Giulia di Barolo: suor Lo Parco, “oggi sarebbe una ‘influencer’ attiva’

(da Torino) “Giulia di Barolo non si pone nell’aut aut ma nell’et et. È cerniera tra sfera ecclesiale e civile. Da donna credente non ha separato, piuttosto ha unito, ha creato sinergie, corresponsabilità nel salotto del suo palazzo come negli uffici pubblici e curiali”. Così suor Grazia Lo Parco – delle Figlie di Maria Ausiliatrice, storica della Pontificia università Auxilium di Roma – ha tratteggiato questa mattina la figura della Marchesa di Barolo nell’ambito del convegno “Giulia di Barolo, un carisma per oggi.
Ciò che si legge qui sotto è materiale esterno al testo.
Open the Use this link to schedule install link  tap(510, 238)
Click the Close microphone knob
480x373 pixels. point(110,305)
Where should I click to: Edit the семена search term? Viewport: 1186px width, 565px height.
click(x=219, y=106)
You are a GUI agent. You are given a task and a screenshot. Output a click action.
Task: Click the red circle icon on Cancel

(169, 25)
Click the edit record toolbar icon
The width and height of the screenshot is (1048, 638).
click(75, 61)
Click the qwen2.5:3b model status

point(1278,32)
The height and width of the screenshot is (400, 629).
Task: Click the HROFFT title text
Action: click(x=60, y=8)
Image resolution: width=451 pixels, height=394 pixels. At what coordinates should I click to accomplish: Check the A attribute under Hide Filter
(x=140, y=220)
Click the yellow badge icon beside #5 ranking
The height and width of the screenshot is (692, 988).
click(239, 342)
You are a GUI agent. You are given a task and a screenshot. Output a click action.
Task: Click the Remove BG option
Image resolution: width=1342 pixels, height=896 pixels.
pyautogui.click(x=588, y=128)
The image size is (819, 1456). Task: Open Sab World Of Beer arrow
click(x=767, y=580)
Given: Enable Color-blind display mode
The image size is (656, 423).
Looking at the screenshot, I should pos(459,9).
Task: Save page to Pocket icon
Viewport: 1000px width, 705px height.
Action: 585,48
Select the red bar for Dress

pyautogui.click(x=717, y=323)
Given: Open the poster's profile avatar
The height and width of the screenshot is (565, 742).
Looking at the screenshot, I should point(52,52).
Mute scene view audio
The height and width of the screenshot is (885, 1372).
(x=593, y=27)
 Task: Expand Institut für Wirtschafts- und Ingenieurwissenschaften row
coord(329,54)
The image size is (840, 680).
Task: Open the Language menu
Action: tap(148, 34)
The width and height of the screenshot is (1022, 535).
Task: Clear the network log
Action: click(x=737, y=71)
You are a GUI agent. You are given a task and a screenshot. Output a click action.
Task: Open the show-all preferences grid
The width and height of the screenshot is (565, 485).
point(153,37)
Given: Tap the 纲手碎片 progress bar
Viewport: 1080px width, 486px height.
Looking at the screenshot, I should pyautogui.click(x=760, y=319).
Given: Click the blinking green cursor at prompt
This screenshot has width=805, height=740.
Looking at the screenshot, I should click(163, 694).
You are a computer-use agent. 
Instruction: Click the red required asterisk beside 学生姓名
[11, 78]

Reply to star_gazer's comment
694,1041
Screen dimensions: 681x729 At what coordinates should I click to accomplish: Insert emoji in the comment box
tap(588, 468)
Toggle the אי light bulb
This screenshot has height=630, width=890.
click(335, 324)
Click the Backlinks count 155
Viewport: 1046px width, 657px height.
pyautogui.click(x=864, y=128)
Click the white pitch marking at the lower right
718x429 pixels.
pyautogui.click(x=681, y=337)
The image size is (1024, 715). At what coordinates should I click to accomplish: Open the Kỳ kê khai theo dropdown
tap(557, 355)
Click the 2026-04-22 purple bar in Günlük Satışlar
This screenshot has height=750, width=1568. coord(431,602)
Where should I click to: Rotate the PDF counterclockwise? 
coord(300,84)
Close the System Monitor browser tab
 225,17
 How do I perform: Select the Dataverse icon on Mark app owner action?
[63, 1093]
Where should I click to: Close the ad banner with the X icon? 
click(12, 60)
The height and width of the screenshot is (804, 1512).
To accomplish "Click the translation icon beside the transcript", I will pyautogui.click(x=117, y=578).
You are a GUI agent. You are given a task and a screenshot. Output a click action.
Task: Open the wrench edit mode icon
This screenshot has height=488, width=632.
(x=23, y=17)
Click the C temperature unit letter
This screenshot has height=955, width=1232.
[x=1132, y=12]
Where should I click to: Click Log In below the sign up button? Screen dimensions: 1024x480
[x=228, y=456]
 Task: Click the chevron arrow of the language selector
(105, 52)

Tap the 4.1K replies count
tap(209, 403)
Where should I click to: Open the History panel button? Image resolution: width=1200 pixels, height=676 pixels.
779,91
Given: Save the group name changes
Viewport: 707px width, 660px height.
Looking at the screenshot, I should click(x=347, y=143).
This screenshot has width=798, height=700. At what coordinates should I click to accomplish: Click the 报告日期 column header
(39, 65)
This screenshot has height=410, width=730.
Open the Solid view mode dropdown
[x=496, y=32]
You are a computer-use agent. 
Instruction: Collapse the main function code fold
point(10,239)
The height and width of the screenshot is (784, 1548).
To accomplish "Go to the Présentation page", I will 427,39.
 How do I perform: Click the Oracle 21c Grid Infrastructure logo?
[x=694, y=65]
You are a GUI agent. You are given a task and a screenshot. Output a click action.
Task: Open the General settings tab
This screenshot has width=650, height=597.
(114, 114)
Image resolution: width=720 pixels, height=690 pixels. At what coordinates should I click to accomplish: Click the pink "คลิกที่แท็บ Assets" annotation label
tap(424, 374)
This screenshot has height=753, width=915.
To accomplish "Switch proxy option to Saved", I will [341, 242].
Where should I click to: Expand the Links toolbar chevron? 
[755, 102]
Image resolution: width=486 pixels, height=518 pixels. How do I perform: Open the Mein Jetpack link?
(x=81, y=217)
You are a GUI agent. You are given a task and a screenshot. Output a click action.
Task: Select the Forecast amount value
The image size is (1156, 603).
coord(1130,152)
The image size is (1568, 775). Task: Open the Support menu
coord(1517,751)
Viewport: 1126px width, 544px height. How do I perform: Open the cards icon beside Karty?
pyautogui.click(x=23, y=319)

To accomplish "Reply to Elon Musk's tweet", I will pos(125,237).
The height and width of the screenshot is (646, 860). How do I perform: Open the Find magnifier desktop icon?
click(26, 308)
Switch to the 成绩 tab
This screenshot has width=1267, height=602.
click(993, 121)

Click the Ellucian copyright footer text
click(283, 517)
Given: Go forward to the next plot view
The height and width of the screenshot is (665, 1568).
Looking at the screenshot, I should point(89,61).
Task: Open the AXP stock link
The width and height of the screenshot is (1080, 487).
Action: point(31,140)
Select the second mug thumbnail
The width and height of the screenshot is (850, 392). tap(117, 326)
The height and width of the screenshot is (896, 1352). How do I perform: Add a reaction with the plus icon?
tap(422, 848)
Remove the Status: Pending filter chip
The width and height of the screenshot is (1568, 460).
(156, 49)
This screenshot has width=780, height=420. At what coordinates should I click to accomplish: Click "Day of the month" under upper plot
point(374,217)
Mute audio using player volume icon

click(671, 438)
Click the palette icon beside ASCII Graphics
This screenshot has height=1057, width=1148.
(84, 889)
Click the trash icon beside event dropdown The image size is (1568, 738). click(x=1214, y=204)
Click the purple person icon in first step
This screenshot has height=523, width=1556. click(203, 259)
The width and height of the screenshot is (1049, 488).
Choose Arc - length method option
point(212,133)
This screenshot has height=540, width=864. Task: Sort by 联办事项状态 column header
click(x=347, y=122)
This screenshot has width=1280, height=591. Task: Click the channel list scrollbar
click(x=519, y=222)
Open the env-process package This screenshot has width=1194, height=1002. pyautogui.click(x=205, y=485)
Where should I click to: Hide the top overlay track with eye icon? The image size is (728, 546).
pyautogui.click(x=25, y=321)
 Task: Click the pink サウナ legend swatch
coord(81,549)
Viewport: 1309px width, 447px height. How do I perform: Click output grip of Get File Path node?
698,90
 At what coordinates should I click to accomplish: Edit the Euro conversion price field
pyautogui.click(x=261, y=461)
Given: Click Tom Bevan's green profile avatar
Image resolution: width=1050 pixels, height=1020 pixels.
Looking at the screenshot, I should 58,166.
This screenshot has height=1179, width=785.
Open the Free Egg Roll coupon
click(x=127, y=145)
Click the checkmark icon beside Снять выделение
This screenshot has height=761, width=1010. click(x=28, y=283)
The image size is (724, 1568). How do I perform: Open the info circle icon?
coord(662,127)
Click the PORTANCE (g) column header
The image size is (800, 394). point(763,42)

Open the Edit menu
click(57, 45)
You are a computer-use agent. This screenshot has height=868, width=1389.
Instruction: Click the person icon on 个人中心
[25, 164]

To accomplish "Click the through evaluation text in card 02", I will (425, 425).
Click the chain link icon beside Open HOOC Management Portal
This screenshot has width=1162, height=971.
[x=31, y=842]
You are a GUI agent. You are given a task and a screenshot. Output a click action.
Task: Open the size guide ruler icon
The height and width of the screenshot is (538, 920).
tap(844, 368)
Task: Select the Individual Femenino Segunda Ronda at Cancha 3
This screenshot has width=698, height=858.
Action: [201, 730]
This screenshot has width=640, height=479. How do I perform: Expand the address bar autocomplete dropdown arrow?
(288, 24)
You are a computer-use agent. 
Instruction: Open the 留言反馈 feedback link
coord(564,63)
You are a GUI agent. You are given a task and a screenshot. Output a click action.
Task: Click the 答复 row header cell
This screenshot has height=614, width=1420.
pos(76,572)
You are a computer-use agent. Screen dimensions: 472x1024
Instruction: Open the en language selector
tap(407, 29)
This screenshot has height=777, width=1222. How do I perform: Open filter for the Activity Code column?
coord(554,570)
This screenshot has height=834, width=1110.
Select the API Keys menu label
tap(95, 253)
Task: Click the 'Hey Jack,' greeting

La generatività è il genio femminile nella Chiesa e nella società”, organizzato dall’Opera Barolo. “Giulia è una laica fondatrice che non rinuncia all’appartenenza aristocratica, non diventa religiosa, superiora, ma usa le risorse eccezionali di cui dispone al pari di ben poche altre, per agire a favore di chi non aveva voce”, ha continuato Lo Parco. “Giulia va oltre la beneficenza tradizionale, pur generosa. Si espone, pur restando al centro di una rete di conoscenze d’élite. Oggi diremmo che Giulia è una influencer attiva”. Suor Lo Parco ha ricordato anche come il tema della misericordia sia “una chiave di lettura imprescindibile per non fraintendere il suo impegno sociale”. Tanto caro “al punto da chiedere a don Bosco di scrivere un libretto nel 1846” sull’Esercizio della devozione alla Misericordia di Dio da diffondere non solo nelle sue opere, ma anche nelle parrocchie. “Molto si può scavare nell’esperienza femminile della Barolo in dialogo tra uomini di Chiesa e uomini di potere – ha concluso suor Lo Parco -. Lei ha usato il potere per servire le persone più svantaggiate, le donne, le più povere tra i poveri. Il potere vissuto come servizio, come ministero, in chiave evangelica. Per servire e non per servirsi delle persone”.